= John Clare (journalist) =

English author and journalist (born 1955)

John Clare (born 1955) is an English author, journalist and chief executive of Lions Den Communications.

He was a producer and reporter at ITN where he covered some of the biggest stories of the 1980s including the Troubles in Northern Ireland, the Hungerford Massacre, the
Heysel stadium disaster and trial of the Liverpool fans, the Bradford football stadium fire, the trial of the Brighton Bomber, Patrick McGee, and his associates,
and the Broadwater Farm trials.

He also, with reporter David Chater, covered Tom McClean's historic single-handed rowing across the Atlantic, a feat for which Tom still holds the world speed record.

On the Daily Mail he was a feature writer and commissioning editor.

He is the author of a number of books, including Communicating Clearly about Science and Medicine (Gower, 2012), John Clare's Guide to Media Handling (Gower), and Organ Farm (Carlton Books) – the book of the TV series of which he was an executive producer.

==Biography==
Born in Manchester, Clare attended Kaskenmoor Comprehensive School in Oldham and turned down university in favour of a place on a course run by the National Council for the Training of Journalists.

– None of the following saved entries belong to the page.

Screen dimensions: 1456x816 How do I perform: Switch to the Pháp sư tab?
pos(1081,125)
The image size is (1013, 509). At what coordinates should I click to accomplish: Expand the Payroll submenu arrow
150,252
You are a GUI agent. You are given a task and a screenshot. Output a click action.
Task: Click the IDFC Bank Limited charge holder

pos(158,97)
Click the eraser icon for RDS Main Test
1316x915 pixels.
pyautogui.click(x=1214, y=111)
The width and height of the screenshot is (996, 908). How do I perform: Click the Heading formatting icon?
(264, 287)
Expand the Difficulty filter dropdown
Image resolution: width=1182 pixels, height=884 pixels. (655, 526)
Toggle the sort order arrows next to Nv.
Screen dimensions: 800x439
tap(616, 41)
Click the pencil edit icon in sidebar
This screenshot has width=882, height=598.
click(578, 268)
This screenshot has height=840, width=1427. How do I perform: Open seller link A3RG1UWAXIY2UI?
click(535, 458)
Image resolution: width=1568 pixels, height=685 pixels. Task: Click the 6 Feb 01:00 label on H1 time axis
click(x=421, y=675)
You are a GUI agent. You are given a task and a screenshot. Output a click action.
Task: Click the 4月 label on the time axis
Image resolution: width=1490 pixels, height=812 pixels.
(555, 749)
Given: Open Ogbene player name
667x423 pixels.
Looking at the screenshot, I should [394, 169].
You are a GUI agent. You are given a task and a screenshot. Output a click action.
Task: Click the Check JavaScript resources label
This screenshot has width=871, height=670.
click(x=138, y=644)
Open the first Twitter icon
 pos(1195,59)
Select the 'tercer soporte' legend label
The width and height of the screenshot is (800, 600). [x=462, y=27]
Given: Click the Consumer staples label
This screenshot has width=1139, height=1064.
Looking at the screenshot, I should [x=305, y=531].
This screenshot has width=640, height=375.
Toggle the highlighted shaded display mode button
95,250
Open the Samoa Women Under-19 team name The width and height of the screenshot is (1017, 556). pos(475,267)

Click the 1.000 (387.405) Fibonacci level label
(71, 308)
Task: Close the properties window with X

His first job in journalism was on the award-winning South London Press, where he was indentured under legendary newspaper editor HH (Max) Wall.

He left there to join the London office of United Newspapers, publishers of the Yorkshire Post, Sheffield Morning Telegraph and a number of evening and weekly newspapers in the north of England.

He worked casual reporting shifts on various Fleet Street newspapers including the Daily Mail, the Observer and the News of the World, the newspaper he eventually joined as the youngest staff reporter at the time, aged 22.

He joined Thames News as a researcher/subeditor in 1979, then was one of the first news editors at TVAM, the first commercial breakfast TV service in the UK, joining three months before the station went on air in February 1983. He had a ringside seat as the "Famous Five"'s vision for intellectual TV was replaced by the Roland Rat-inspired Greg Dyke revolution that quickly won the battle for breakfast viewers.

Clare left there to join ITN in 1984. In 1987, he became editor at LWT News, Britain's first independent commercial news programme.

In 1992, he founded LionsDen Communications and is now recognised as an expert in communications, presenting and media handling, particularly in the pharmaceutical sector.

He has coached thousands of physicians, scientists and pharmaceutical executives in clear communication, and speaks on communication-related subjects at international conferences.

He has coached people for Parliamentary inquiries, regulatory hearings and helped them to prepare for announcements involving hundreds of millions of pounds.

In 2006, he was awarded the Communiqué Judges Award for Outstanding Healthcare Communications. He regularly writes and interviews senior pharmaceutical industry figures for PMLive.

He is also the author of The Organ Farm and Media Handling and a SCRIP special report, Patents, Patients and Profits: Media reporting of the Pharmaceutical Industry. His book on presenting medical data will be published by Gower in Autumn 2011.